- What this task involves
Please answer these questions on the DrTM article below.
1. Which two hardware features does DrTM exploit?
2. In what form has hardware transactional memory recently reached the mass market?
3. How many transactions per second does DrTM achieve on TPC-C with a 6-node cluster?

- Page extract

★ ★ ★ ★ ★ ★ ★

Fast In-memory Transaction Processing using RDMA and HTM

Fast In-memory Transaction Processing using RDMA and HTM – Wei et al. 2015

This paper tries to answer a natural question: with advanced processor features and fast interconnects, can we build a transaction processing system that is at least one order of magnitude faster than the state-of-the-art systems without using such features?

The authors build a distributed transaction system, DrTM, that exploits Hardware Transactional Memory (HTM) and Remote Direct Memory Access (RDMA):

Hardware transactional memory (HTM) has recently come to the mass market in the form of Intel’s restricted transactional memory (RTM). The features like atomicity, consistency and isolation (ACI) make it very promising for database transactions. Meanwhile, RDMA, which provides direct memory access (DMA) to the memory of a remote machine, has recently gained considerable interests in the systems community.

With a 6-node cluster (20 cores/server), DrTM achieves 5.52M transactions per second on TPC-C. It’s interesting to compare that number to RIFL that we looked at last week – from Figure 14 in the RIFL paper we can see that RAMCloud with its kernel bypass transport (fastest configuration) does about 1250 txns per minute (about 21 tps) on TPC-C with a 6-node cluster (only 4 cores/server in this setup). RAMCloud is tuned for low latency of course, and has an average latency of 1ms. Using I-Confluence analysis, and extrapolating from the figures in Coordination Avoidance in Database Systems, Bailis et al. achieve about 480K transactions per second on TPC-C with a 6-node cluster (32 vcpus/server). That system scaled linearly up to 12.7M tps (with a 200 node cluster). We’d have to debate whether the hardware was comparable, etc. (well, clearly it is not because one system is using direct hardware support, though fewer cores per server) – but an order of magnitude difference is significant. How fast could we go if we implemented an I-Confluent system on top of HTM and RDMA???

★ ★ ★ ★ ★ ★ ★

- Supplied information

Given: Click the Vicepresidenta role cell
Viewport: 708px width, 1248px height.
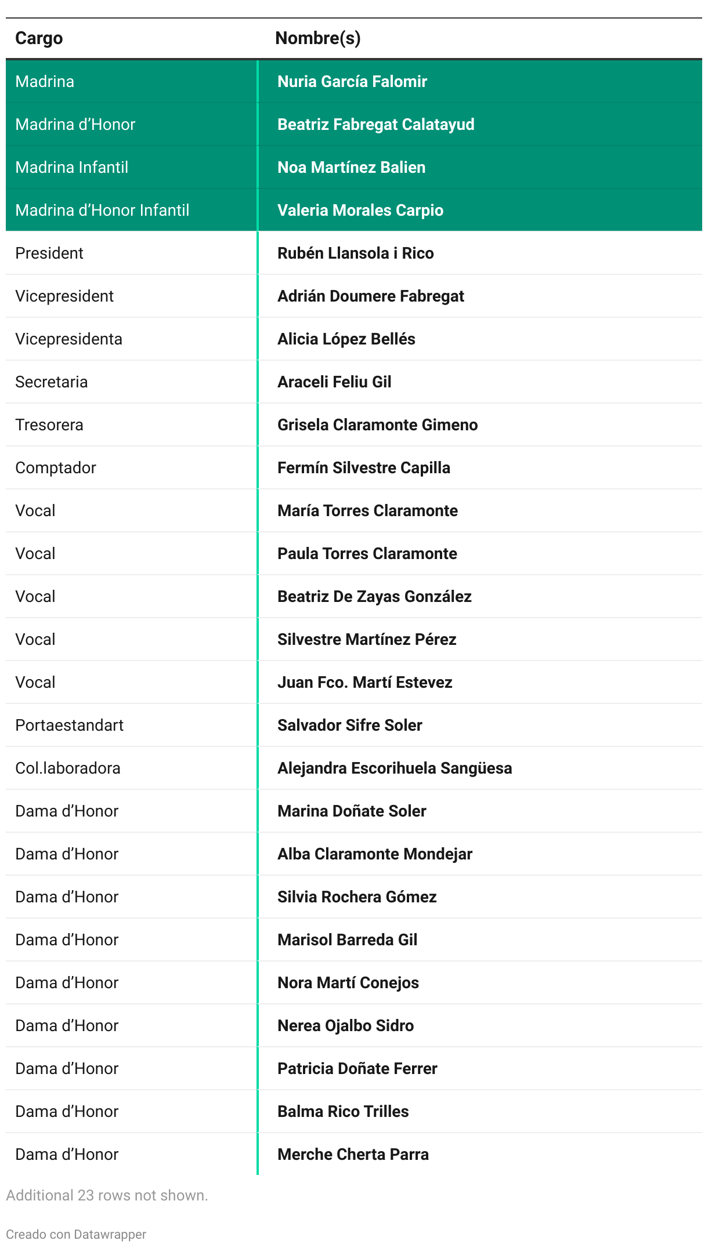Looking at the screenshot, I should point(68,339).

★ ★ ★ ★ ★ ★ ★

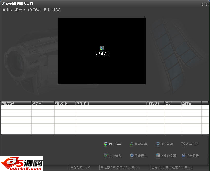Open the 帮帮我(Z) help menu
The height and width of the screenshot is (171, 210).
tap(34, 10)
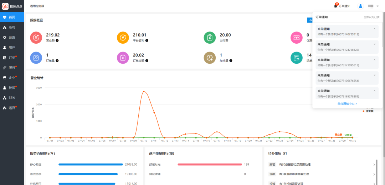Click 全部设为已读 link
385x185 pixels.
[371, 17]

★ ★ ★ ★ ★ ★ ★

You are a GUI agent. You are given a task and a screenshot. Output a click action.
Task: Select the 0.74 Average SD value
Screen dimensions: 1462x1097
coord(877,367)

★ ★ ★ ★ ★ ★ ★

- Full output
1. Hardware Transactional Memory (HTM) and Remote Direct Memory Access (RDMA).
2. Intel's restricted transactional memory (RTM).
3. 5.52M transactions per second.